Après l’expo de Maxime Galipienso à Total Heaven, et avant de revenir sur Tu Dors T’Es Mort à l’Envers et sur Agusti Garcia à La Mauvaise Réputation, deux mots sur l’expo que le CAPC consacre à Tomoaki Suzuki :
Non, il ne s’agit pas d’une expo consacrée au tatouage, même si on peut tomber dans le panneau en survolant du regard la com officielle de l’événement : des prises de vue de la sculpture intitulée « Adam », le Adam éponyme étant un modèle visiblement amateur de tattoos neo-old school.
Rien de tel que la prose originale du commissaire d’expo Alexis Vaillant pour piger le concept en deux citations extraites du dossier de présentation :
1 – « saisissantes silhouettes hiératiques posées à même le sol, les sculptures de Tomoaki Suzuki évoquent les modes de vie et styles vestimentaires contemporains en réactualisant les traditions millénaires orientales de la sculpture sur bois »
2 – « Tel le flâneur du XIXe siècle, mais immergé dans le monde des magazines et au fait des spécificités des codes du début du XXIe siècle, il observe les faunes lookées de Londres où il vit depuis 1999, et porte sur eux (sic) un regard anthropologique interrogeant leur impact sur nos vies comme leur côté éphémère. »

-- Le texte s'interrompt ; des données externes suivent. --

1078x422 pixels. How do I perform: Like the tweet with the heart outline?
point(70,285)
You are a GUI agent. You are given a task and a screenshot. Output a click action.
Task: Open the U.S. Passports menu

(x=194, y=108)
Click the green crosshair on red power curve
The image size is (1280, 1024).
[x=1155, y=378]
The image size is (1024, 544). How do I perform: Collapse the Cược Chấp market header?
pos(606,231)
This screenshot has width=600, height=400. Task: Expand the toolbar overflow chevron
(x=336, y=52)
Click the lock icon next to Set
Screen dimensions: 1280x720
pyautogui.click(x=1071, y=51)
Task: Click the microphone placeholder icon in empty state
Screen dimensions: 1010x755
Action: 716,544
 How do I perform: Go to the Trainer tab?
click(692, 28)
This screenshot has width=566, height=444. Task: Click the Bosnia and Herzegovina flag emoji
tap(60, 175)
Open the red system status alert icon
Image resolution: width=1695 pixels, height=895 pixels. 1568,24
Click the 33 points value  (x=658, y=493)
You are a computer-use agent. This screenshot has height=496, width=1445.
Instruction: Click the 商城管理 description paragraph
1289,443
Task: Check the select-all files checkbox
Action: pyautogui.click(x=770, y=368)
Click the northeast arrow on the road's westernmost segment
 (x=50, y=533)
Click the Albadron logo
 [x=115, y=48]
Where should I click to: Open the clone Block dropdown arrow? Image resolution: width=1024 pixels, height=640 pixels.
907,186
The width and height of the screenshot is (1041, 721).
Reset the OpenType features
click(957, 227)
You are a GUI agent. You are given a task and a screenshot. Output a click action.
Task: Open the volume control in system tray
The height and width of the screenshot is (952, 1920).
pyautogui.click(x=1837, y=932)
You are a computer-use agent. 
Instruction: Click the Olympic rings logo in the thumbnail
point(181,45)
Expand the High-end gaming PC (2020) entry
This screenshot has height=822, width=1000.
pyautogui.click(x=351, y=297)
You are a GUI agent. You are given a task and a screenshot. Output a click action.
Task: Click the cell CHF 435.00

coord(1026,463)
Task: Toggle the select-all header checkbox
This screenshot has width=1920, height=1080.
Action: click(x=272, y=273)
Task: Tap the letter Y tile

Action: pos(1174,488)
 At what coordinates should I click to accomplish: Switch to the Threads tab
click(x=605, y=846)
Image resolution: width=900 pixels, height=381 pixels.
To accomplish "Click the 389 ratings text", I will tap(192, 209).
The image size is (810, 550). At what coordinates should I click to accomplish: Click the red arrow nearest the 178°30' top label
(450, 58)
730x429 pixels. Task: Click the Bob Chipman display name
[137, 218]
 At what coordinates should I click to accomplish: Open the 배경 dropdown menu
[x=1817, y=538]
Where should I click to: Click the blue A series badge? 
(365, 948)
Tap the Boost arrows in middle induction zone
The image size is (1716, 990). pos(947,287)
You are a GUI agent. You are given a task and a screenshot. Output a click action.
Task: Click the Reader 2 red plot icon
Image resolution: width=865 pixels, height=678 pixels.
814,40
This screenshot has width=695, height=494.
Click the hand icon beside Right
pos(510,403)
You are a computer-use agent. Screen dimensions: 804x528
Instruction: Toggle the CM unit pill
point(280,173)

Bref, le jeune Suzuki sculpte des hipsters et des slackers de leur temps, avec tous les détails utiles à la chronodatation de chaque lancement de sous-mode : Uggs, hoodies, baggies, Vans à damier, les sprays de peinture, le combo bad boy Adidas-chaussettes blanches-revers sur les jeans, etc. Un mélange de Hector Obalk, des do’s et dont’s de Vice, et de fétiche arumbaya – car comme pour la célèbre statuette du San Theodoros (attention : spoiler), la taille des sculptures de Suzuki c’est entre 50 et 60 centimètres. Les étudiants en art vont pouvoir se régaler en théorisant sur l’occupation par une vingtaine de figures lilliputiennes de la nef piranésienne du CAPC.
En tout cas il y aura grave la queue les jours de fréquentation, car l’entrée sera limitée à une jauge cumulée de 15 pax max, histoire que les oeuvres ne se fassent pas culbuter.
Je recommande aux futurs visiteurs de ne pas hésiter à s’allonger (c’est propre au CAPC, le sol a été vitrifié) pour profiter des effets de perspective, et reluquer au mieux ces versions en tilleul peint de quelques spécimens des communautés « cool » des environs de Shoreditch et Hackney.
A ce stade, j’hésite à citer Roland Barthes (« en attestant que l’objet a été réel, le punctum induit subrepticement à croire qu’il est vivant ») ou Coluche (« la bonne longueur pour les jambes, c’est quand les pieds touchent bien par terre »).
En tout cas, moi aussi j’aimerais avoir le pouvoir de réduire les hipsters à l’échelle 1/3.
Vernissage le 4 avril à 19h00 (il y aura du monde et à cause de la jauge réduite à 15 visiteurs dans la Nef, il risque pour une fois d’y avoir plus la queue pour aller voir les oeuvres que pour tenter de pécho du pif).
Expo à visiter jusqu’au 1er juin 2014.